Source document ▸
* * * * * * * * *

Split out data from single field that is encoded with new lines

  • I have a table with one field that merges all notes entered from an application into a single varchar(MAX) field.  By dragging this field into a Crystal Report I can deduce that it's using the new line char(10.  What I'd like to do is use this new line character as a delimiter then put them into separate rows of a view.  I'm assuming it's char(10) but could be combo of 10 and 13 but not sure.  

    Table - Notes is the varchar(MAX) containing the char(10) separated values.
    Original - using commas just to show column separation
    Co,Project,Phase,Notes
    1,1234,X,10/1/2017 This is my note  10/15/2017 This is my second note 
    1,1234,Y,10/1/2017 This is another note  10/15/2017 This is another second note 

    What I need is

    Co,Project,Phase,Notes
    1,1234,X,10/1/2017 This is my note
    1,1234,X,10/15/2017 This is my second note 
    1,1234,Y,10/1/2017 This is another note
    1,1234,Y,10/15/2017 This is another second note 

  • First, above all else... People who create (n)varchar(max) "Notes" columns need a high-five. In the face. With a chair. But I digress. 

    I don't have a full solution yet but this should be pretty simple. Moving forward, I suggest including easily consumable sample data/DDL. I post what I started with in case anyone wants to run with this. 

    DECLARE @originalTable table (co int, project int, phase char(1), notes varchar(max));
    INSERT @originalTable (Co,Project,Phase,Notes) values
    (1,1234,'X','10/1/2017 This is my note 10/15/2017 This is my second note'),
    (1,1234,'Y','10/1/2017 This is another note 10/15/2017 This is another second note');

    The rub here is that you have free-style text dates which complicates things. Here's my partial solution which should get you started. I'll look at this again a little later tonight.

* * * * * * * * *

Data segment ▸

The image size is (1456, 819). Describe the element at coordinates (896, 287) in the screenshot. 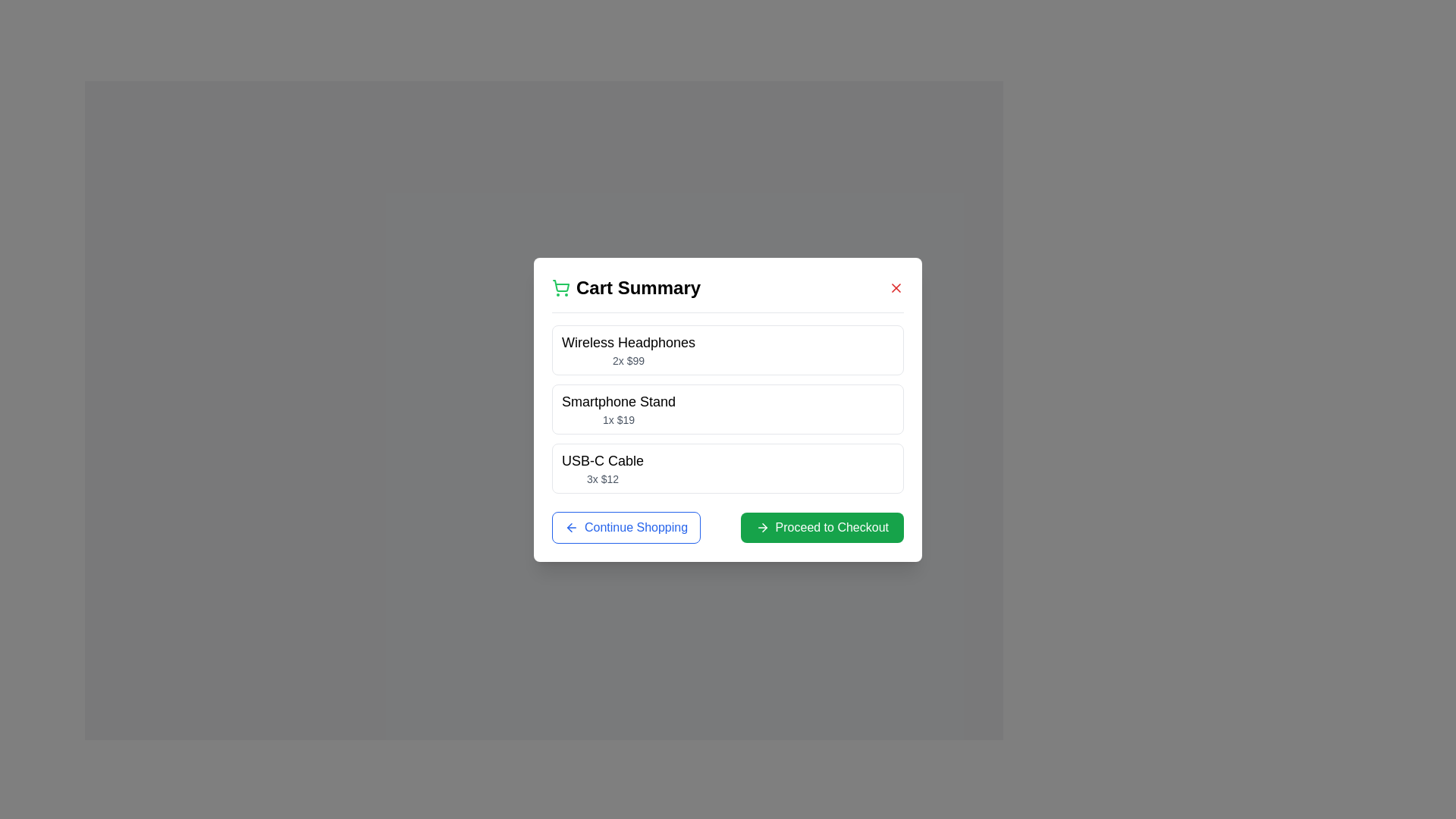

I see `the vibrant red 'X' icon located in the top-right corner of the 'Cart Summary' section` at that location.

* * * * * * * * *

Exercise details ▸
Write out the forum thread from "The rub here" up to and including "little later tonight.", switching "free-style text dates" to "unformatted text dates".

Written solution ▸
The rub here is that you have unformatted text dates which complicates things. Here's my partial solution which should get you started. I'll look at this again a little later tonight.